The uneasy ceasefire in the Lebanon bought him a breathing space, but he will return to a party still seething with anger at the way he has allowed Britain to be seen as "Bush's poodle".
Jack Straw, the former foreign secretary, led the doubters in the Cabinet but his concerns were echoed by loyalists such as David Miliband and later by Hilary Benn, the International Development Secretary.
Minister after minister is said to have urged Mr Blair to break with the Bush administration at his summit with President Bush in the White House and publicly criticise the scale of the Israeli bombing. Mr Blair is reported to have told allies that he did not need convincing about the concern among the Muslim communities in Britain but he felt it imperative to use his close relationship with the President to push for the revival of the Middle East road map.
The Prime Minister has been frustrated by the lack of progress on the road map by the Bush administration and Mr Prescott's alleged remarks that the "Bush administration has been crap" on the issue are widely shared in Labour ranks at Westminster.
Mr Blair believes he gains from his relationship with the Republican Bush administration. Some American commentators, such as Irwin Stelzer, agree, saying Mr Blair is not Bush's poodle, but his "guide dog". It was Mr Blair who persuaded the White House to go to the UN for the ill-fated second resolution before the Iraq war.
The Prime Minister made it clear before his holiday that he wants to make a personal stake in reviving the Middle East peace talks as a priority when he returns from the Caribbean.
The problem is that he has already been revealed as a supplicant to the President. The microphone that was switched on at the G8 summit in St Petersburg - when the President shouted "Yo Blair" in greeting to his ally - also revealed that Mr Blair asked the President for permission to go to the Middle East himself, and was refused. Mr Bush firmly said that Condoleezza Rice, his Secretary of State, could do the job.
The more worrying factor for the Cabinet, which they now privately discuss, is that Mr Blair is convinced that the Bush White House is right about the "axis of evil". The Prime Minister called it the "arc of extremism", but the analysis is the same. Mr Blair said you only had to "join up the dots" around the world.
Cabinet colleagues are becoming uneasy that unless Mr Blair delivers on the Middle East by securing an historic peace between Israel and the Palestinians, the UK could be asked to support the Americans in confronting the suppliers of Hizbollah's arms - Iran.
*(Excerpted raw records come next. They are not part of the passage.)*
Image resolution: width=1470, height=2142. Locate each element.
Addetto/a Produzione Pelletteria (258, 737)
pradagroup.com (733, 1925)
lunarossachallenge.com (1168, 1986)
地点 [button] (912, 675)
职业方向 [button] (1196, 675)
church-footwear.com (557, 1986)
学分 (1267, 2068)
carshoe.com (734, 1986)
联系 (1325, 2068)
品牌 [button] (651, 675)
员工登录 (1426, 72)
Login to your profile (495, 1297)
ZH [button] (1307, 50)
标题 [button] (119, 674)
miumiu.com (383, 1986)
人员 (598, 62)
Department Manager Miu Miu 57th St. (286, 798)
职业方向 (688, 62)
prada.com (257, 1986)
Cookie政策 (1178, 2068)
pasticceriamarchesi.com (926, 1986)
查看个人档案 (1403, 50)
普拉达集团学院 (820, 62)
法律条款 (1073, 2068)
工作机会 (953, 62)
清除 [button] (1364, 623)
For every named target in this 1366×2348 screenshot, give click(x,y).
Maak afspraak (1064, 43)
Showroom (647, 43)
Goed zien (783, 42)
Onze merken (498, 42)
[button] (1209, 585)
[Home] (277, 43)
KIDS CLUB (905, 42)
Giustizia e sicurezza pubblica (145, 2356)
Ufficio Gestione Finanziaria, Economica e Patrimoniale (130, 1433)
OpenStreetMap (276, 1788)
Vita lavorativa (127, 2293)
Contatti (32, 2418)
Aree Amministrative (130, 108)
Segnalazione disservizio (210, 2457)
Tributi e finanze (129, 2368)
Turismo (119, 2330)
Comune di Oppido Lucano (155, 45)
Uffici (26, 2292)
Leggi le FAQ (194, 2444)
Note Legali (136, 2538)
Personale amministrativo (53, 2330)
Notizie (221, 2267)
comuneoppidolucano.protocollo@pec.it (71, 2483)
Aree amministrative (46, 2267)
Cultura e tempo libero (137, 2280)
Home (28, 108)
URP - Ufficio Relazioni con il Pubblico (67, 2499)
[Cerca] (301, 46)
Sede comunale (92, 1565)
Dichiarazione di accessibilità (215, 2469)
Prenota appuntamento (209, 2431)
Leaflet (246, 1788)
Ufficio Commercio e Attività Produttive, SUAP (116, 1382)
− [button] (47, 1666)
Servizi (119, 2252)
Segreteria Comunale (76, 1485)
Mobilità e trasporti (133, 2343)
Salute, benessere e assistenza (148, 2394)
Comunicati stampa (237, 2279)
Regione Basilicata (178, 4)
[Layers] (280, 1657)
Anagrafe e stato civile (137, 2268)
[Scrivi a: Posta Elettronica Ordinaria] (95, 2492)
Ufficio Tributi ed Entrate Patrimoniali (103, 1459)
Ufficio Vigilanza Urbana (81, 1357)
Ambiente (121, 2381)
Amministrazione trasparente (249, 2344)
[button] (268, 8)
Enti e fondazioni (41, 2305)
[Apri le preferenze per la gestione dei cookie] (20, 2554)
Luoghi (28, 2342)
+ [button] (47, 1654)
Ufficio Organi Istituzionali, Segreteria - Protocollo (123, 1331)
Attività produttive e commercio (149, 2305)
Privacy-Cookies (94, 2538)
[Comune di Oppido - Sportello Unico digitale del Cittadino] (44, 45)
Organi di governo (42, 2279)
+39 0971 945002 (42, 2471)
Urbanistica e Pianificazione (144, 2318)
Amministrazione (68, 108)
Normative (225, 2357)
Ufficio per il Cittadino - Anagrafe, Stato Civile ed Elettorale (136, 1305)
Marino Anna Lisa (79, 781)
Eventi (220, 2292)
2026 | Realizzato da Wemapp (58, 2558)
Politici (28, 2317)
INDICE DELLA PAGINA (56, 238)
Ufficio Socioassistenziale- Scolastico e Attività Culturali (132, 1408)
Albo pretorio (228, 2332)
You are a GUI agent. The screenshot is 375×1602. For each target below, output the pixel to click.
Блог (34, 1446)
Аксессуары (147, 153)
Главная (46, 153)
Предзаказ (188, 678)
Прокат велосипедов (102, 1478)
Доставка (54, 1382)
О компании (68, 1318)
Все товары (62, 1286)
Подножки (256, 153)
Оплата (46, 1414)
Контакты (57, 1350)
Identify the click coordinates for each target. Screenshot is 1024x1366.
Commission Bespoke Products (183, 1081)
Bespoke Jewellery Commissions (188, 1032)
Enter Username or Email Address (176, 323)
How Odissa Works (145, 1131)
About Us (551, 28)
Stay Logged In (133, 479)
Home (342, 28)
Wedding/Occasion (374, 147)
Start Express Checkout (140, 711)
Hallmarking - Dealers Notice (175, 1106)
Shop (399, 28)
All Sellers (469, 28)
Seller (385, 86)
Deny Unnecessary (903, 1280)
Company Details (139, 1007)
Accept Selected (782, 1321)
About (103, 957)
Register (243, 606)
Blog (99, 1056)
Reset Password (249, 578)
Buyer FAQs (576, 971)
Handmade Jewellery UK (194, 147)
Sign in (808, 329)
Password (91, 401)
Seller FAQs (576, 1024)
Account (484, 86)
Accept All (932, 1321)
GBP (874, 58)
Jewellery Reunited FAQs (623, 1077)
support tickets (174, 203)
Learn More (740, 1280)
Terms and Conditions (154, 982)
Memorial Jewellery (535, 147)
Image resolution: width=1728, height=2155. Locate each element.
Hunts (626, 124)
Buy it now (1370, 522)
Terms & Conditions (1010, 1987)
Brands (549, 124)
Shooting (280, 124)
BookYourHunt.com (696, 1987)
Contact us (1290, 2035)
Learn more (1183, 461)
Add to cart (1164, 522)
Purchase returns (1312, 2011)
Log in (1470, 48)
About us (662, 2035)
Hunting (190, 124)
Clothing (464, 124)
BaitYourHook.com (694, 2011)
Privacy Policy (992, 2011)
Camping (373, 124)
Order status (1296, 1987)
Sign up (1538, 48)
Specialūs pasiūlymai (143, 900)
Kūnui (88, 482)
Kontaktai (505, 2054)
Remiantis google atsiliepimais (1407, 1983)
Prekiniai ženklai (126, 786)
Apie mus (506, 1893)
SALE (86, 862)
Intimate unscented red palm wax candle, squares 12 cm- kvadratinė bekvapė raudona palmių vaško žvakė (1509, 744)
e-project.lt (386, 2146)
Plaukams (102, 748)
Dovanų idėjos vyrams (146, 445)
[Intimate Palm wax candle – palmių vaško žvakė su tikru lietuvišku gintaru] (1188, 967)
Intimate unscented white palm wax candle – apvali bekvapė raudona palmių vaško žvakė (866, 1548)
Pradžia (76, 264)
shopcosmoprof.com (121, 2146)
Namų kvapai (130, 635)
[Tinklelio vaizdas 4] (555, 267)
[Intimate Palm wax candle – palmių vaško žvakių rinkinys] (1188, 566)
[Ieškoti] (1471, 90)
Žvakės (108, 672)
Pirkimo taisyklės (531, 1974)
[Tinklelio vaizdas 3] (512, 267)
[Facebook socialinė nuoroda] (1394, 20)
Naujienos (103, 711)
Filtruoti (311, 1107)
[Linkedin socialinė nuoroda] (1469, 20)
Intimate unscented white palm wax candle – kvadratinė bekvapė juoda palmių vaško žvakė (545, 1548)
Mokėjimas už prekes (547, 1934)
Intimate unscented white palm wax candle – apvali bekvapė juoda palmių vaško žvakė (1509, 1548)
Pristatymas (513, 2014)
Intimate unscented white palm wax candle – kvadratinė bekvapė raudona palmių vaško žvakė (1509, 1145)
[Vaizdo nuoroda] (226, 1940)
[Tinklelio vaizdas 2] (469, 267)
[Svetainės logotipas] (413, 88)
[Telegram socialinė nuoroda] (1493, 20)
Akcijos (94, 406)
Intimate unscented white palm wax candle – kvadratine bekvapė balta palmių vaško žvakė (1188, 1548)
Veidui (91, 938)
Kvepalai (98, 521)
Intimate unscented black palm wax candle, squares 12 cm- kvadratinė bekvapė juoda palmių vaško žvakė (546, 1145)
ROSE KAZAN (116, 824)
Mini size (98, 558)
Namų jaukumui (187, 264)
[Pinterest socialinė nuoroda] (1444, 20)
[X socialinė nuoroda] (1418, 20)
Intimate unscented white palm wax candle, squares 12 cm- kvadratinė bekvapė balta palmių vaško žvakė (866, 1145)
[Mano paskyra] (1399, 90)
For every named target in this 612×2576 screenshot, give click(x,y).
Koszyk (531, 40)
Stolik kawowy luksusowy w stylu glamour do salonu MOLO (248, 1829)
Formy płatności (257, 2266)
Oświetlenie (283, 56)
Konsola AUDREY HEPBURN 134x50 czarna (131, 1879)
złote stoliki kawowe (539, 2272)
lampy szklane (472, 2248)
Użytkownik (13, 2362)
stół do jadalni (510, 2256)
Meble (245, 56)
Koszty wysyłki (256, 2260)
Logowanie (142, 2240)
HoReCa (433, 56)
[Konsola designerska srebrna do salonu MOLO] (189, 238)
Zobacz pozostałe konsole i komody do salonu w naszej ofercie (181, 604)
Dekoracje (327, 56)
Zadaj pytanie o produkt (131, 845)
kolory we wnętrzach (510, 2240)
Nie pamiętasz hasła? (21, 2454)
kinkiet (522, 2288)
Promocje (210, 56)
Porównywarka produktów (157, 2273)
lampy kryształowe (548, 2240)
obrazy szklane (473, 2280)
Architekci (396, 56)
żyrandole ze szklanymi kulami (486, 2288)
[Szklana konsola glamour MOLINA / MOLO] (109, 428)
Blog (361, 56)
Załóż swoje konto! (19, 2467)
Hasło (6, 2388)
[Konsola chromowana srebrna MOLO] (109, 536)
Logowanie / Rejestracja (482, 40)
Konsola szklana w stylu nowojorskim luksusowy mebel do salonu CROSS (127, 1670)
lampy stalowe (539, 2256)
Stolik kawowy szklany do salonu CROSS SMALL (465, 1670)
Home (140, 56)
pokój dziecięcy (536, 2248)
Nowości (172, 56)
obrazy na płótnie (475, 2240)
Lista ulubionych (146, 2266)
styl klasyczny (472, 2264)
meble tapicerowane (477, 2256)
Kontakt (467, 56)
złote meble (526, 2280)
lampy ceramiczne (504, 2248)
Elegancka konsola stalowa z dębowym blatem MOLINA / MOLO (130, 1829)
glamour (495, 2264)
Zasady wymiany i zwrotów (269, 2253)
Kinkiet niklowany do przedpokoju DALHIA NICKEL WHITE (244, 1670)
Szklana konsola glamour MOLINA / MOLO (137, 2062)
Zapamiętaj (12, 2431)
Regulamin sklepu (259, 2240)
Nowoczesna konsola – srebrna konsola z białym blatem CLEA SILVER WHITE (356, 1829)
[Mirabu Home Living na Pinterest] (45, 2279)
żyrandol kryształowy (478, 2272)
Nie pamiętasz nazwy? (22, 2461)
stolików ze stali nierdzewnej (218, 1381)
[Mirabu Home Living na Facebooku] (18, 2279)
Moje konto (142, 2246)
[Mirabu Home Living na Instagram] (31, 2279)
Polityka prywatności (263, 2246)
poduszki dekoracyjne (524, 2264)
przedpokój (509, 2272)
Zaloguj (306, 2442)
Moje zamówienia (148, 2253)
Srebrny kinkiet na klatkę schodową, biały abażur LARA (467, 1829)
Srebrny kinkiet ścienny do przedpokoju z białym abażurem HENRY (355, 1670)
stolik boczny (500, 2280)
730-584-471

Before he was moved, Mr Straw said Britain's support for military action against Iran was "inconceivable", which was a public attempt to tie Mr Blair's hands. Mr Stelzer said Condi Rice had noted that Mr Straw's Blackburn constituency had a large Muslim population, confirming doubts in the White House about his suitability as Foreign Secretary. However, Mr Straw's allies believe his downfall was his attempt to dictate foreign policy to Mr Blair.
Mr Prescott has been a loyal and trusted ally to the Prime Minister and will continue to be so until the transition of power to Gordon Brown takes place, probably next year.
Few give him credit for knowledge of foreign affairs, but Mr Prescott has played a part in world affairs as Mr Blair's deputy. His political idol was not the leftwinger, Nye Bevan, but Ernie Bevin, the outstanding Foreign Secretary and deputy to Clem Attlee. His remark will be seen as a rare flash of honesty in a world of duplicity in the Middle East.